On March 28th, a patch for a vulnerability on Drupal was released to protect the Drupal content management system (Drupal 6, 7 and 8) against the bug that facilitates remote code execution. The Drupal vulnerability was tracked as CVE-2018-7600 and discovered by Jasper Mattson of Druid. Prior to release of the patch, Drupal gave advanced notice of its impending release and noted potential consequences linked to the ease of the vulnerability’s exploitation. This led to industry concern over a new “Drupalgeddon”, in which a large number of unpatched websites could be compromised.

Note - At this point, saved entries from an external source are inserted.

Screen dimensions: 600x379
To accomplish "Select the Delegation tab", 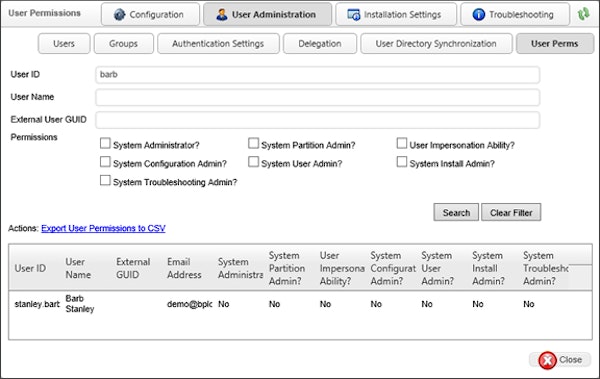I will pos(320,44).
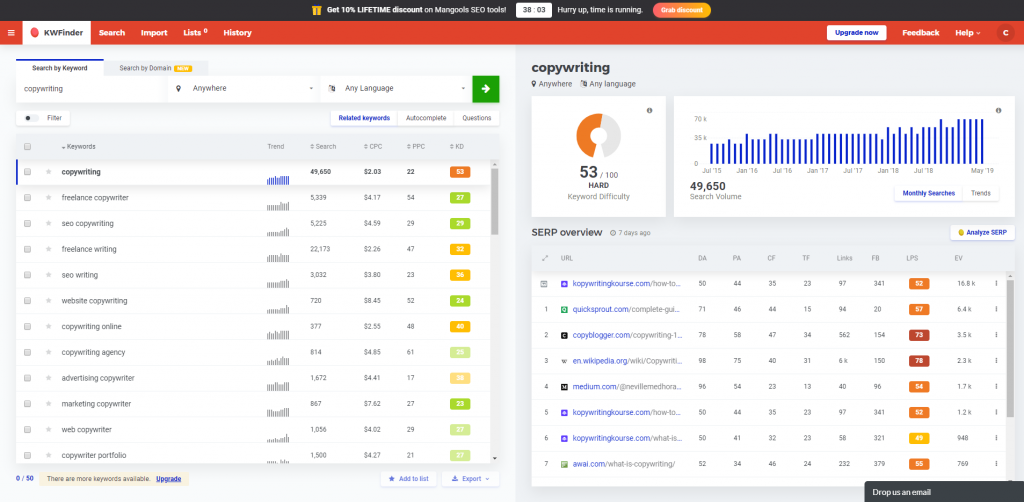Image resolution: width=1024 pixels, height=502 pixels.
Task: Open the hamburger menu icon
Action: (11, 33)
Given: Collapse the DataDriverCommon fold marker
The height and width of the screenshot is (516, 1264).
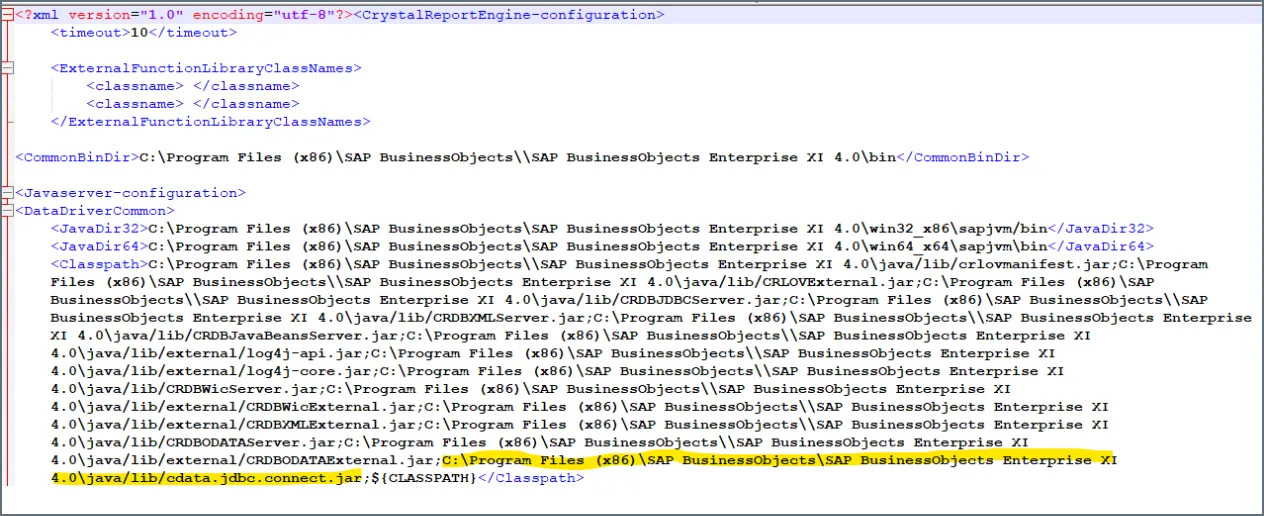Looking at the screenshot, I should [8, 211].
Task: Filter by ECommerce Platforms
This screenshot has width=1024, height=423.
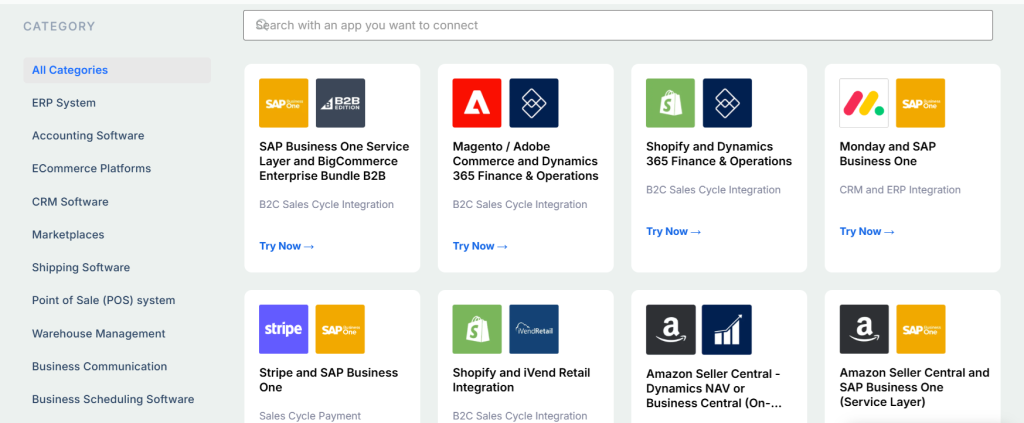Action: click(x=91, y=169)
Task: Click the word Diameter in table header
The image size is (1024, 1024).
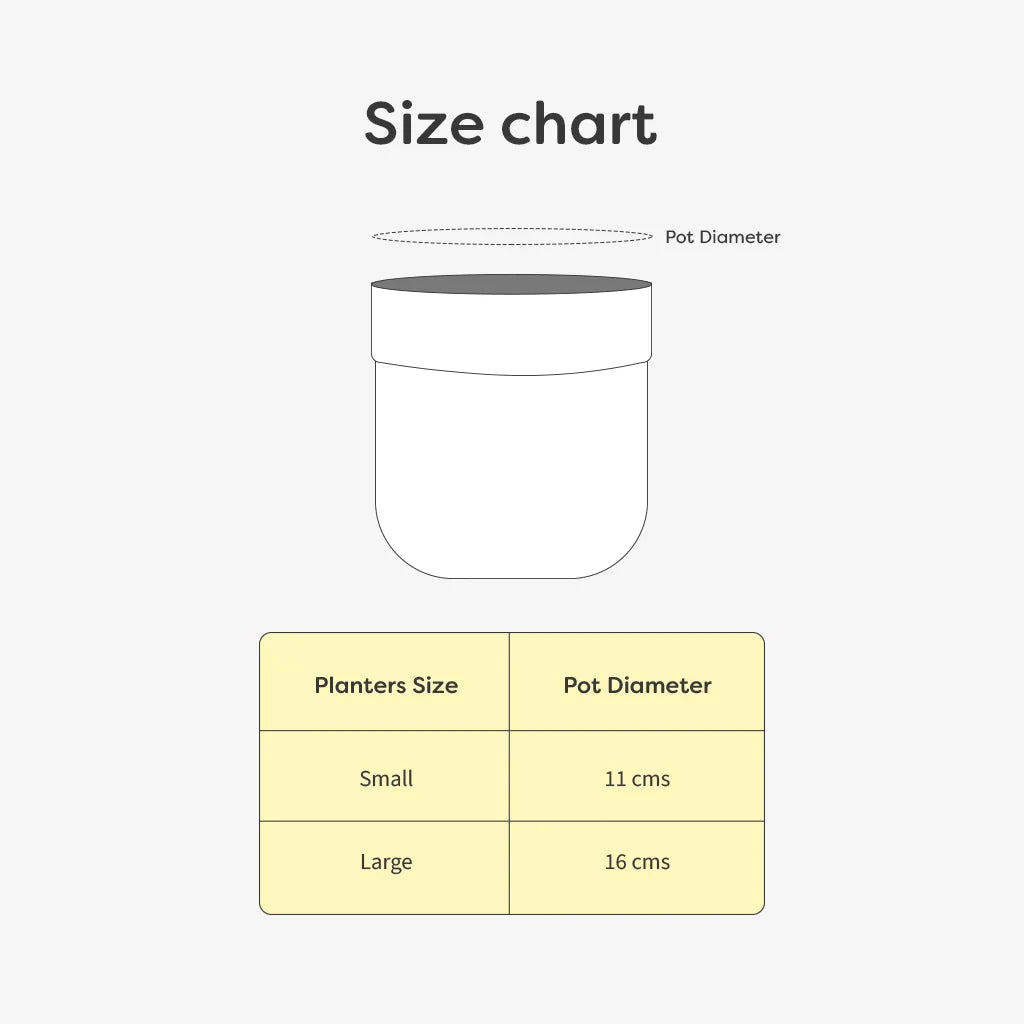Action: (659, 685)
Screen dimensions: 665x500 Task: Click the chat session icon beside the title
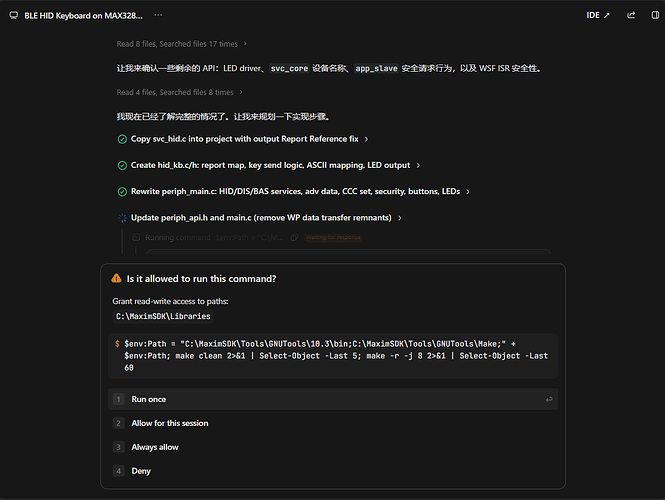click(14, 16)
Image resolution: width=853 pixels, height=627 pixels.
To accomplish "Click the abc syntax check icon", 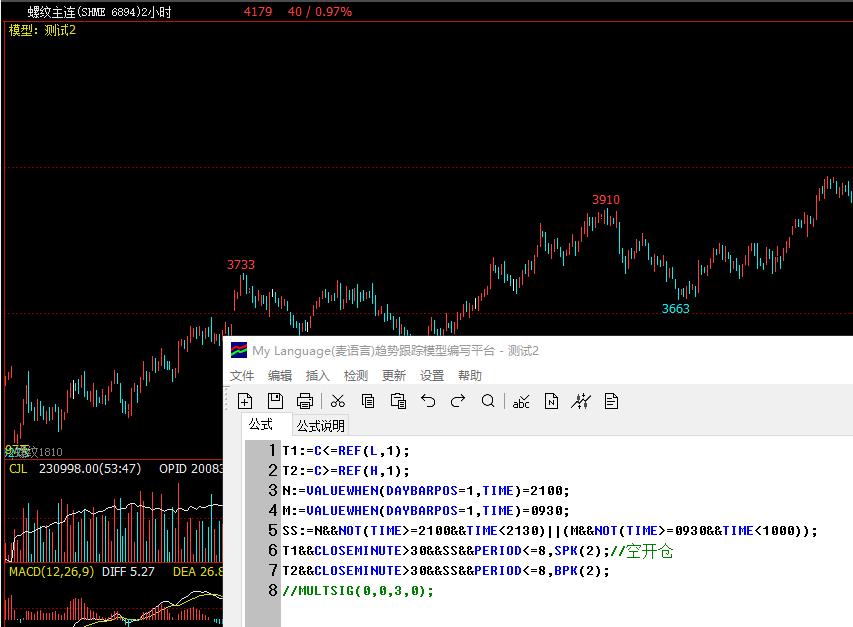I will pyautogui.click(x=521, y=401).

In a PSA last week on its website, the Drupal team noted that: “The security team is now aware of automated attacks attempting to compromise Drupal 7 and 8 websites using the vulnerability reported in SA-CORE-2018-002. Due to this, the security team is increasing the security risk score of that issue to 24/25.” Drupal warned that sites that had not been patched by April 11th may be compromised. Drupal cautioned, “Simply updating Drupal will not remove backdoors or fix compromised sites.” They also told users that if their site is already patched, but they were not the ones to do it, that can be a symptom of a compromised site as previous attacks have applied the patch to ensure that only the attacker is in control of the site.

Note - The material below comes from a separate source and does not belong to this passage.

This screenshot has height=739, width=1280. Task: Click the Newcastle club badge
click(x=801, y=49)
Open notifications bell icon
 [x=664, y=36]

Others are calling the situation Drupalgeddon 2. While the majority of the online activity exploiting the vulnerability appears to represent scanning (to find vulnerable systems), attackers have additionally begun to exploit the flaw to install malware. The SANS Internet Storm Center discovered efforts to deliver a cryptocurrency miner, attempts to deploy a simple PHP backdoor, which lets attackers upload more files to the targeted server, plus an IRC bot written in Perl.

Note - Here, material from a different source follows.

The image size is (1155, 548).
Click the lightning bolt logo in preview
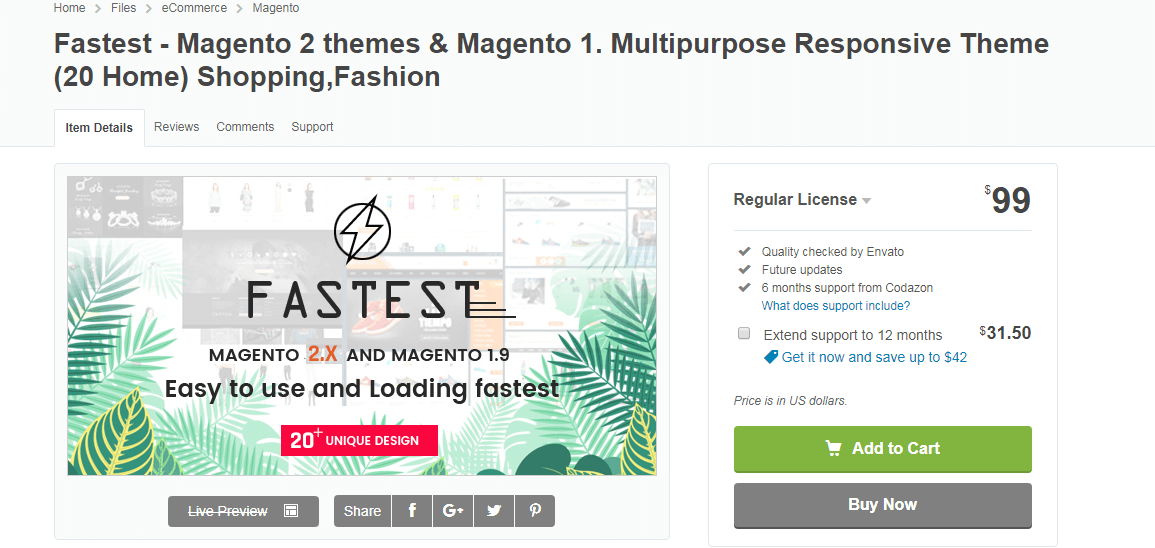click(x=362, y=230)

Imperva reported that it had found that 90% of the attack attempts were scanners, 3% were backdoor infection attempts, and 2% represented attempts to run crypto miners on the intended targets. They also noted that 53% of the attacks came from the U.S., with China following just behind at 45%.
Volexity has also been monitoring Drupalgeddon 2, and have linked one of the Monero miner campaigns to a group that managed to make over $100,000 in Monero last year in illicit cryptojacking campaigns.
Industry researchers initially expected exploits almost immediately following the release of the flaw online; however, the first attacks weren’t detected until two weeks later, following the making public of technical analysis and a proof-of-concept (PoC) exploit.
“It appeared every one of the black hats was waiting for someone else to do the research and share the exploit. Perhaps most hackers don’t care for the actual work of finding ways to exploit a vulnerability. They just wait until something is public and then use it to attack. Before that, we saw almost no traffic whatsoever!” Imperva said.